Showing block diagonal structure of matrix by reordering

If the matrix corresponds to a $d$-regular graph, then one can make some easy observations. For instance, if it is a block matrix with $k$ components, then there will be a $k$-dimensional eigenspace of vectors with eigenvalue $d$. As you say, this gives significant information about the blocks. You can't say that an arbitrary eigenvector will pick out a component, but you can say that the eigenspace will be generated by characteristic functions of components, and the eigenvectors will be constant on the components. One would have to make the notion of approximation precise, but presumably there are reasonable notions of approximation such that if a matrix is approximately a block matrix with $k$ components and is still $d$-regular, then there are several vectors $v$ that approximately satisfy $Av=dv$ and that are approximately constant on the approximate components. And finally, if all you're interested in is the components, then probably it's not too important what the values of the matrix are (as long as they are clearly zero or clearly non-zero), so perhaps you can reweight them so as to reduce to something like the regular case -- but I'm less sure about that last idea.

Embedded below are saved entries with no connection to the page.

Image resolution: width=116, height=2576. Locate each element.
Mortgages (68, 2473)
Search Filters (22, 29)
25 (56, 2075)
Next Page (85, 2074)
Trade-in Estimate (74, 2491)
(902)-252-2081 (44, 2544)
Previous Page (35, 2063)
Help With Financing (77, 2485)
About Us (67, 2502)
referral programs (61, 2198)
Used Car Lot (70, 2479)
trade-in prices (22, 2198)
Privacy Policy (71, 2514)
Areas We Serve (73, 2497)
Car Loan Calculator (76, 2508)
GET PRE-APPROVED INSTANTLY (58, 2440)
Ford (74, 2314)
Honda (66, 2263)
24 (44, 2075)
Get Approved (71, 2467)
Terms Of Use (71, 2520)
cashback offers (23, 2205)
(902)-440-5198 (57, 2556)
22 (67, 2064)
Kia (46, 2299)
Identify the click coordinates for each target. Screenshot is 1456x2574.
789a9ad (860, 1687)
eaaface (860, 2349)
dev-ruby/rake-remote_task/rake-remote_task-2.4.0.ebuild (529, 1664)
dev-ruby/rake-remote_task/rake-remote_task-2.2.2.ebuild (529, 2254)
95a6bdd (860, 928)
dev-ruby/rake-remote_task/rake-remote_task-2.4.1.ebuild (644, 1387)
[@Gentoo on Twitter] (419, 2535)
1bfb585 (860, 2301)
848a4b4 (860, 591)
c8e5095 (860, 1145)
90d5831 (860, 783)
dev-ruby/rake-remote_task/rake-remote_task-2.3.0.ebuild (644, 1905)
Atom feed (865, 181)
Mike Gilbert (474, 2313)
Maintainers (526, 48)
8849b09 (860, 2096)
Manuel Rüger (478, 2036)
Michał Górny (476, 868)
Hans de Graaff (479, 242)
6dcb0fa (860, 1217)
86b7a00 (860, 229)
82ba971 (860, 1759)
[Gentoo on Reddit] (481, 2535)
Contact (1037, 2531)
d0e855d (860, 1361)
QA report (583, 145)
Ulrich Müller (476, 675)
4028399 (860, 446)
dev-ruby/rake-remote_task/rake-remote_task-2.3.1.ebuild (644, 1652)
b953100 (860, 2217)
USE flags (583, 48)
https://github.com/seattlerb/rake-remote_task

All this would of course rely on points within components being significantly more connected than points in different components.

Another, related, way of detecting this would be to look at powers of the matrix, which would fill up the approximate components much more quickly than the links between components. In fact, I'd be tempted to pick a point and apply the matrix a few times to that point (considered as a unit vector) in order to identify its "approximate component". In the exact case, the component would consist of all points where the value is non-zero, whereas in the approximate case one would have to go for some kind of cutoff. Then one could repeat for other points. The resulting "components" might overlap a bit, but one could then just arbitrarily assign points in the overlap to some component or other.

I'm not sure what to make of your suggestion that coming up with a precise definition is part of the problem: I think there are probably several reasonable precise definitions, each of which leads to a different version of the problem. So either you should be more specific about why you want to do this or you should just choose your method of proof and define the problem in such a way that the method works. (So, for instance, you might decide on the above cutoff method and then choose a notion of "approximate block matrix" that guarantees that that process approximately identifies -- in some other sense that you make precise -- the approximate blocks.)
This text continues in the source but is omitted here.